▶ ITEMS
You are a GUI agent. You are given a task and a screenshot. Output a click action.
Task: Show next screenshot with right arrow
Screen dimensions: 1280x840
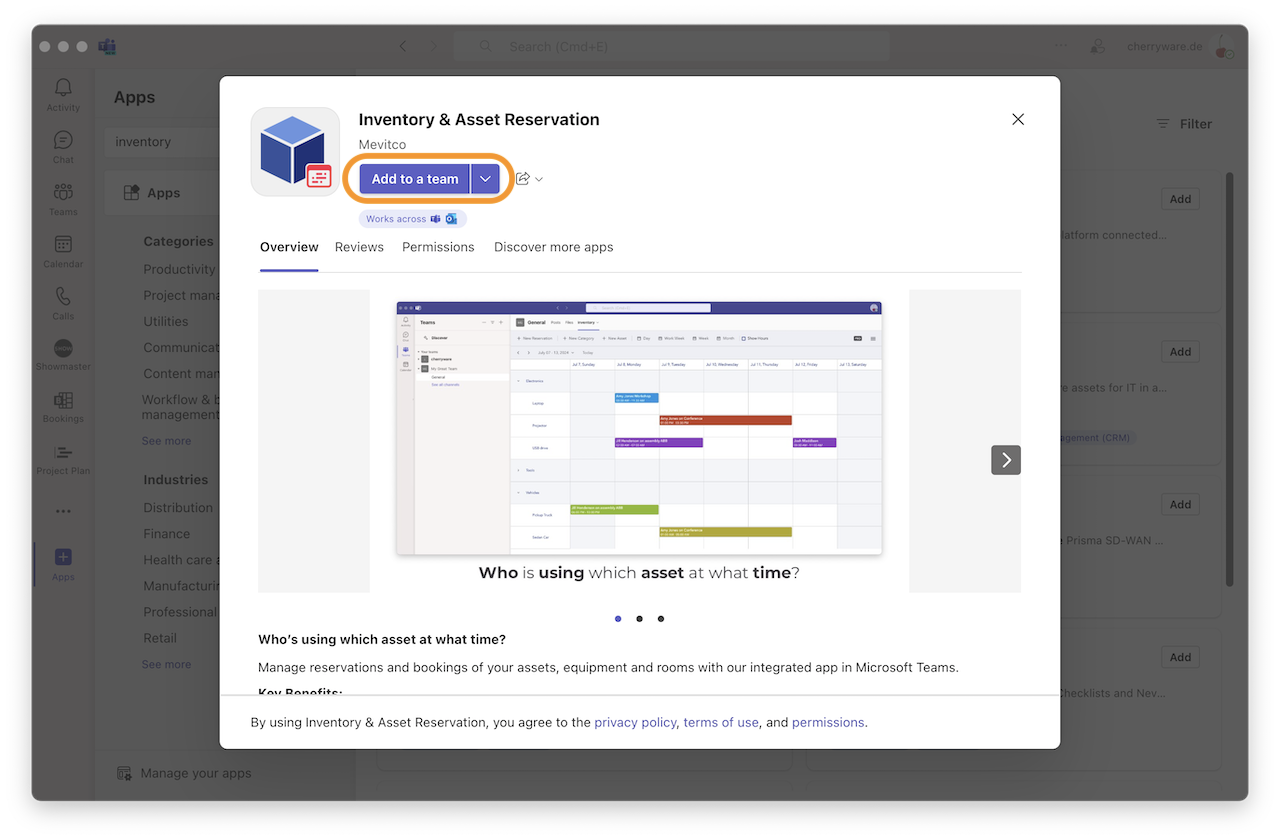pos(1006,460)
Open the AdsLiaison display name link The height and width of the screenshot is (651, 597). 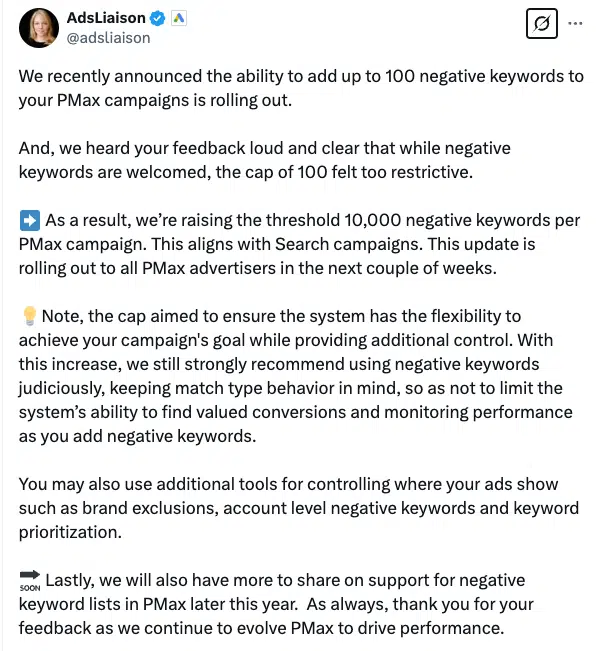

▶ TASK GOAL
Rewrite these items with every "screenshot" changed to "image" and nothing else altered, leaving out the pictures.

▶ EXERCISE OUTPUT
You are a GUI agent. You are given a task and a image. Output a click action.
Task: Show next image with right arrow
Screen dimensions: 1280x840
pos(1006,460)
Open the AdsLiaison display name link The height and width of the image is (651, 597). 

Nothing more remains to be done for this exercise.